RKG Recommended Web Books-November 2005

We here at RKG like to read. We’ve found these 9 books particularly useful and wanted to share this recent list. Some of these titles are new, some are classics, all are recommended. Happy reading! (Nov 2005)

Business & Marketing Books

The Search: How Google and Its Rivals Rewrote the Rules of Business and Transformed Our Culture by John Battelle
Looking back on Google’s short history, and forward to the future of media, advertising, and privacy.

The Cluetrain Manifesto: The End of Business as Usual by Christopher Locke, et al.
Somewhat giddy with pre-crash breathlessness, this book shows its age. But Locke et al were right: markets are conversations. Interesting tidbit: the book doesn’t even contain the word “blog.” Worth revisiting, if last read in ‘01.

The Wisdom of Crowds: Why the Many Are Smarter Than the Few by James Surowiecki
Under the right conditions, groups are smarter than all their members. Fascinating discussion of prediction markets. Relevant to decision-making processes in companies.

My Life in Advertising and Scientific Advertising by Claude Hopkins
Direct marketing advertising 101 from one of the field’s founders; as relevant today as in 1923.

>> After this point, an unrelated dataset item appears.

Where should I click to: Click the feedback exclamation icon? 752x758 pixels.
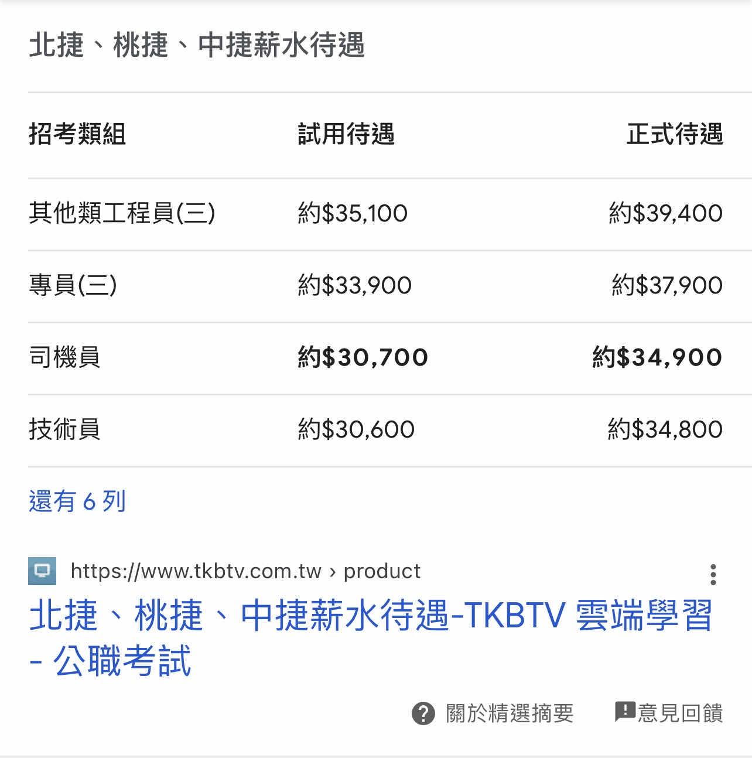(625, 712)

Web Measurement & Usability Books

Web Site Measurement Hacks by Eric Peterson
The rare must-read for both marketing and IT types. Extremely useful code snippets and essays to help you better understand your visitors and how they use your site.

The Unusually Useful Web Book by June Cohen
More broad than deep, this is the perfect book to toss on the desk of a new employee to give a lay of the land of web retailing and site creation.

Paper Prototyping: The Fast and Easy Way to Design and Refine User Interfaces by Carolyn Snyder
Idea: test new site layouts using Post-It stickies before expensive coding. (Staples must love her.) Sure, this could be covered in 1/3 the space, but “office-supplies-usability” is a powerful tool.

Information Technology Books

Speed Up Your Site: Web Site Optimization by Andrew B. King
Web marketers pay lip service to the importance of site speed, but few commit to the changes required to gain the improvement. King shows how to trim bytes from pages, leverage CSS, and use HTTP compression. The best book on this underappreciated topic.

Extreme Programming Explained: Embrace Change (2nd Edition) by Kent Beck, Cynthia Andres
Can web IT be nimble, fast, flexible, and reliable? The XP folks argue “yes.” Radical, threatening to the status-quo, XP offers web marketers a development method which matches the urgency of online retail. One of the best software ideas of the decade. Now, could you make it fly politically?